Okay I know he's still a baby. But at 11 and a half months old he's walking and babbling and has six teeth and just isn't a baby baby. And once they turn one well that's it, isn't it? People start referring to their age in years, ("He's one, right?") and I'll probably find myself replying, "Well he's 14 months/17 months/22 months, actually." I mean how long can that go on for? "Yes he's 216 months old and living in Halls at University. Yes he's well thanks, still on the 50th percentile in the red book weighing 168 lbs."
The truth is, I've never much rated the baby bit.
Some people love babies and feel the urge to give them a squish. I'm just not a baby squisher. I'm actually far more at ease with a child who lobs lightsabers at my head and demands I pull his finger.
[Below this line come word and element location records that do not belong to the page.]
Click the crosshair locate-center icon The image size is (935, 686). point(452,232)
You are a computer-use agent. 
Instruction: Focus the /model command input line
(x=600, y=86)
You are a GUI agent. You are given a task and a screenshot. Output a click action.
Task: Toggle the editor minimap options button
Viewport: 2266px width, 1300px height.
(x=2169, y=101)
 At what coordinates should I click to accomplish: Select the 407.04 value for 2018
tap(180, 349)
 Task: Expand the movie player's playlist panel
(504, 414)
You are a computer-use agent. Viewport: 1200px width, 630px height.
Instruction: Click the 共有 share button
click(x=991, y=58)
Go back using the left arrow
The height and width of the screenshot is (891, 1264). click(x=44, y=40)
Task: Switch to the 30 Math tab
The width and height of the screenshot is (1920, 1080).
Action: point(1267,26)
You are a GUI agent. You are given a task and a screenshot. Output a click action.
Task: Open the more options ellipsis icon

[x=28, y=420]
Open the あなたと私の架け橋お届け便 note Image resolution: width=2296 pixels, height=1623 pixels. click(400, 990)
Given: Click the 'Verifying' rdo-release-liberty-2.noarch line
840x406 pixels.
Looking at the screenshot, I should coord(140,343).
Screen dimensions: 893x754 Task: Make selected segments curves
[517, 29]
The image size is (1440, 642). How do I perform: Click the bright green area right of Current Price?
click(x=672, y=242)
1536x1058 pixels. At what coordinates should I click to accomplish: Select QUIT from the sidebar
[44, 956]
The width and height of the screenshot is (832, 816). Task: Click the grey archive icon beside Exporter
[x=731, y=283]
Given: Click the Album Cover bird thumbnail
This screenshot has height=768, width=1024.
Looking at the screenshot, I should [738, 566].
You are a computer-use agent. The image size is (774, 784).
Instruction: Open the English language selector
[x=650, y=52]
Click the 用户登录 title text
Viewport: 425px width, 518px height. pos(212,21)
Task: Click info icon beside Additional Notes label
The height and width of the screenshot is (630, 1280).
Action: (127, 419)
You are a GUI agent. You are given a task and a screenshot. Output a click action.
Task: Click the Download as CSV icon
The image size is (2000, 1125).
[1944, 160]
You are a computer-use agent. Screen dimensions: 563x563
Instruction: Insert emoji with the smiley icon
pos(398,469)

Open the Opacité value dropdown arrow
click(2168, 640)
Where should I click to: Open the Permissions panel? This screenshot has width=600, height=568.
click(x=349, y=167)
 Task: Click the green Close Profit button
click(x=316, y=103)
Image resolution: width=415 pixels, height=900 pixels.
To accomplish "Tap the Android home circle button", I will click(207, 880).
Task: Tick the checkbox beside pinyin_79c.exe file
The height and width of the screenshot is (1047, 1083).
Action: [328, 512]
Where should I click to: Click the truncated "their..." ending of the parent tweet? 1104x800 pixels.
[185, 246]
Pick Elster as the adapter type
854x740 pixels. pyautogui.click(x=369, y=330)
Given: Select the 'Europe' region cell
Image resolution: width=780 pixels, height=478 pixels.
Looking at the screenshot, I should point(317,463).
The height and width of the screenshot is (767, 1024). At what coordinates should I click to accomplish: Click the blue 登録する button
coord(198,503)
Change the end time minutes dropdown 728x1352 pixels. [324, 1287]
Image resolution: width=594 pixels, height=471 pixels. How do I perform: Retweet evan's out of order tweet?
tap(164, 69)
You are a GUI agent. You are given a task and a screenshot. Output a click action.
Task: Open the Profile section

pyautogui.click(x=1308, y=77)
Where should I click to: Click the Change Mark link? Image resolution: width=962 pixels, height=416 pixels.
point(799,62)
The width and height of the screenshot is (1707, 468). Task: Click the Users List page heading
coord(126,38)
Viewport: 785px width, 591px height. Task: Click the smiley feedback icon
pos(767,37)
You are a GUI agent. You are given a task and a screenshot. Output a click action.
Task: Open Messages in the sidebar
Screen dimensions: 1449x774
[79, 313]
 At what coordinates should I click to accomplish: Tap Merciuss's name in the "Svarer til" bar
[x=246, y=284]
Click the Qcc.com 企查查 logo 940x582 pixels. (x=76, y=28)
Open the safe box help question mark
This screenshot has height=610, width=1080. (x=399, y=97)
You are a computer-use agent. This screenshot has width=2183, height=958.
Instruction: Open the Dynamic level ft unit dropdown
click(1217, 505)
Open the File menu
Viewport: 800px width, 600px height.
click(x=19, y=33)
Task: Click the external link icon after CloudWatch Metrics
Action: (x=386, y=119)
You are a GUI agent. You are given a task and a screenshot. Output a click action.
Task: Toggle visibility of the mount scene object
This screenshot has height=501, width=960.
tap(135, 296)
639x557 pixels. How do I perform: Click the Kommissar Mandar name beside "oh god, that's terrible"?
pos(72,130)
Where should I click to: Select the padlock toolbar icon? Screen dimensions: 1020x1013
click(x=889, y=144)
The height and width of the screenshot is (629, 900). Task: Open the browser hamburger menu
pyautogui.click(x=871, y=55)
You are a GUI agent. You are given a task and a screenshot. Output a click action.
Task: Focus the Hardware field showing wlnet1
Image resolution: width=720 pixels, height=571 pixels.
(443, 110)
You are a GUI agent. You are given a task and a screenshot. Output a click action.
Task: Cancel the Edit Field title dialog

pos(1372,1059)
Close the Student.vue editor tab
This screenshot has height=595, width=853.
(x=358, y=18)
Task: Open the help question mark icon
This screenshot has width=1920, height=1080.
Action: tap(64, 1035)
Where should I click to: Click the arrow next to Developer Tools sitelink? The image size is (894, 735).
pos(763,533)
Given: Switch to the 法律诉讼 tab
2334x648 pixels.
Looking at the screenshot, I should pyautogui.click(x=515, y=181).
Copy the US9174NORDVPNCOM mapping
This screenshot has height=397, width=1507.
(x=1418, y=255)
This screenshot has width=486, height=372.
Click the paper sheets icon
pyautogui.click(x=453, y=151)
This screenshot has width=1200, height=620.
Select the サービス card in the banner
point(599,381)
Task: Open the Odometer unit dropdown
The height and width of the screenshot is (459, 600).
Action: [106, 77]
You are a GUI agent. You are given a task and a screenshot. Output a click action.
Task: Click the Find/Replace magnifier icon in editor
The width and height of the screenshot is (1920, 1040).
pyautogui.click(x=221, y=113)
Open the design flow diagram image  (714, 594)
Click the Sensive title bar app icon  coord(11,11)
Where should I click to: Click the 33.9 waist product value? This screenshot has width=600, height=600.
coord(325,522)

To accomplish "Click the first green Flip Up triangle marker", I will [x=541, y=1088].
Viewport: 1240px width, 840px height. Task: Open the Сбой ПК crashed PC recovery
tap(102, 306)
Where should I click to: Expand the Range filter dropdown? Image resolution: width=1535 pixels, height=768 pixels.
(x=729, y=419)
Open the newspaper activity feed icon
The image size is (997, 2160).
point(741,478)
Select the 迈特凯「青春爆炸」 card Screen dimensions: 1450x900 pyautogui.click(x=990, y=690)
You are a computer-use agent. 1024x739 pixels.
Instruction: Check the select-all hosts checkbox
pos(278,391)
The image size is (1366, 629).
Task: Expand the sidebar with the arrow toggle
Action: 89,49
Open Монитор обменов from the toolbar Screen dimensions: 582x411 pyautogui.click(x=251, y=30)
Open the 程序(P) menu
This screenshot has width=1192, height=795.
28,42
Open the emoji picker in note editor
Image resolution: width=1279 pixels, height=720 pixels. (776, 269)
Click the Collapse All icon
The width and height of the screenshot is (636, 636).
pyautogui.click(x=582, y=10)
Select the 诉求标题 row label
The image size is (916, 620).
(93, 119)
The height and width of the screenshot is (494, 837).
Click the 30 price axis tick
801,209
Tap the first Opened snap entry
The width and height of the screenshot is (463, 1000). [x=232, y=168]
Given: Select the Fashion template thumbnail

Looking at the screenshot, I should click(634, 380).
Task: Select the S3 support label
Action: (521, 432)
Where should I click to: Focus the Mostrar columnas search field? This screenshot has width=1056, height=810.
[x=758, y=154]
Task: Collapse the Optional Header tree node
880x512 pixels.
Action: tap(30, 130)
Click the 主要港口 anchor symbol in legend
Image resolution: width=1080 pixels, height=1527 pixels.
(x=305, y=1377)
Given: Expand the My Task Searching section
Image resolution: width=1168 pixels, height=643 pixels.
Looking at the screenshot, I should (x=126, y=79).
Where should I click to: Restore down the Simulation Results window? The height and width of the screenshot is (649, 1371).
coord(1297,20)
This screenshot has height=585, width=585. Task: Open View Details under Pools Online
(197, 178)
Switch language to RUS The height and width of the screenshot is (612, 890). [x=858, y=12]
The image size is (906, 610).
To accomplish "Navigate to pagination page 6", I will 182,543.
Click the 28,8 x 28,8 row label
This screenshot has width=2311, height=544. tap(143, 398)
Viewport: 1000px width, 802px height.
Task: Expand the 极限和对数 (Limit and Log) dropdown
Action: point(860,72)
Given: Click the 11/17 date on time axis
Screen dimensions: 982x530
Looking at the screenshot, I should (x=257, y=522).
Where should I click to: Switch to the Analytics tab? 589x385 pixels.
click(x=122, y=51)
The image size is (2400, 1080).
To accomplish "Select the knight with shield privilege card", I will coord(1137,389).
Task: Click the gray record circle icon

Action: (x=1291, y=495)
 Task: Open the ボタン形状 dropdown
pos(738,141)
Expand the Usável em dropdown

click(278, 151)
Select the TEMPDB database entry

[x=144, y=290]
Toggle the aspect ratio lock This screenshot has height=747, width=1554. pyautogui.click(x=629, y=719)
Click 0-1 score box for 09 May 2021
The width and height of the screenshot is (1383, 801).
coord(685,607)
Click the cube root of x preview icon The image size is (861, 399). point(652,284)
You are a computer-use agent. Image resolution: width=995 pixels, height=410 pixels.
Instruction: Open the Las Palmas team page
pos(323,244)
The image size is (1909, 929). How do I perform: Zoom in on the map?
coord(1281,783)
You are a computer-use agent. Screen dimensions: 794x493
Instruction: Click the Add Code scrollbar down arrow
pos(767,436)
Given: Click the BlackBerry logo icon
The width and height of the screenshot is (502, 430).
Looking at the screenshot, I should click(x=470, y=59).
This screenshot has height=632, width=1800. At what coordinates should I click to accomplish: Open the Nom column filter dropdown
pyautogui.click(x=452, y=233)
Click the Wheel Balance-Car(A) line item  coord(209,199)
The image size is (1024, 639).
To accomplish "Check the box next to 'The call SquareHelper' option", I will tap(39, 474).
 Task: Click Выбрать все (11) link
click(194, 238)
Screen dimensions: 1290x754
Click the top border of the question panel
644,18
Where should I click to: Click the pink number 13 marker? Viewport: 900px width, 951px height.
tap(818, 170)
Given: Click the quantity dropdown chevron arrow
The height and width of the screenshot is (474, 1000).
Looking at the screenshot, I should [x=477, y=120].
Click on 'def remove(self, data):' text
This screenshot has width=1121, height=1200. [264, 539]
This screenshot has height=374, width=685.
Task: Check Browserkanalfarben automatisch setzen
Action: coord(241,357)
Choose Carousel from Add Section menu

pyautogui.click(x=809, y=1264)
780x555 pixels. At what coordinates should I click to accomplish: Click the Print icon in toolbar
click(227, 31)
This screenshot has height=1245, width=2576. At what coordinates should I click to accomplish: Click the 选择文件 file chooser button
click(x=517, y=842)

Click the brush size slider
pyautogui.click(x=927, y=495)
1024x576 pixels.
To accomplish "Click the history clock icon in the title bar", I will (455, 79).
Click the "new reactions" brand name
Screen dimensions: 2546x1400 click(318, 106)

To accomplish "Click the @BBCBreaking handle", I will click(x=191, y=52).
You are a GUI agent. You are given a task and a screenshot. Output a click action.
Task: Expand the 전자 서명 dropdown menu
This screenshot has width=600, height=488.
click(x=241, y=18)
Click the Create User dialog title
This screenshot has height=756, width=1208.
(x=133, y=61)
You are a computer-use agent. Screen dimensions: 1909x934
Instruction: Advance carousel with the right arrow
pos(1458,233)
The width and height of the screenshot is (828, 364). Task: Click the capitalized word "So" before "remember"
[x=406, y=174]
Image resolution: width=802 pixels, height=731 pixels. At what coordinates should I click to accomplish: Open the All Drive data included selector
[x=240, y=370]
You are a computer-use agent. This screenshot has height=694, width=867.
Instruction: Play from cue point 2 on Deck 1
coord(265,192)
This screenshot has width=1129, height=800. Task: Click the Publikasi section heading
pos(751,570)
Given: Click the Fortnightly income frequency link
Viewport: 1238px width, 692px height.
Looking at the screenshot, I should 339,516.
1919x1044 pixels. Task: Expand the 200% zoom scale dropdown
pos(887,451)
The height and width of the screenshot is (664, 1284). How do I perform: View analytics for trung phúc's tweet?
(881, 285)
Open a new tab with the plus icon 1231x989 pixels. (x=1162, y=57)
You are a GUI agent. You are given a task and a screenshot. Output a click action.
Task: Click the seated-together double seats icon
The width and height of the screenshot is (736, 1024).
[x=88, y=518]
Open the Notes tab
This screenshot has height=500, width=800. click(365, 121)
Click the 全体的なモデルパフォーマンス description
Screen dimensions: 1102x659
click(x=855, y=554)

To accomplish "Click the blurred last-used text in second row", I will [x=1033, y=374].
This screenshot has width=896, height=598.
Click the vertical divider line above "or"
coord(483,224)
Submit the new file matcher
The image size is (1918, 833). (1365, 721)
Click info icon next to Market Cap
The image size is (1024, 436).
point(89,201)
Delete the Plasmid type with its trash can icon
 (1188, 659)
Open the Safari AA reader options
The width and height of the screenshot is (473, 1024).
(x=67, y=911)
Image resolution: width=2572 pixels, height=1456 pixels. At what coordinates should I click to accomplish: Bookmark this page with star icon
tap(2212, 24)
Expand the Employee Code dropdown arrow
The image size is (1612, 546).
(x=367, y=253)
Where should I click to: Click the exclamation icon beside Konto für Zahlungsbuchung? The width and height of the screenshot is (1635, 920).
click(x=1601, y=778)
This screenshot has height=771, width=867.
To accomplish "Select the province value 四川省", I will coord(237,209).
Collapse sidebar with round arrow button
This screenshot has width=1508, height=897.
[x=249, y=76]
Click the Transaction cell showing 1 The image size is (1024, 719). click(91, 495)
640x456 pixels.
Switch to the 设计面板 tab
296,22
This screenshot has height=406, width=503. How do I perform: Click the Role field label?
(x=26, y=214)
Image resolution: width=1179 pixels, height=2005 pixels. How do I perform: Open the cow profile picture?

This is probably just as well, because before long I will have two such children and no babies.
I won't miss the pasta-encrusted highchair and the reflux and the 5pm-7pm incessant whinging which makes me want to bash my skull in with the Leap Pad. I won't miss the need to cart around backpacks filled with baby paraphernalia.
But a milestone it is nevertheless.
He'll always be my baby, of course. As will his brother, who is three and a half. They will still be my babies when they are in their mid-forties with receded hairlines and mortgages. But they won't need me then.
Not like a baby needs his Mummy.
So I'm going to sniff his hair and sigh a few more times in the run up to his birthday. And then celebrate with a G&T in a tin (forever classy) and try to reassure my startled husband that I'm not angling for another one...
[Unsurprisingly I forgot the Olive Oil (again) but I did book the smear test. Don't put it off ladies.]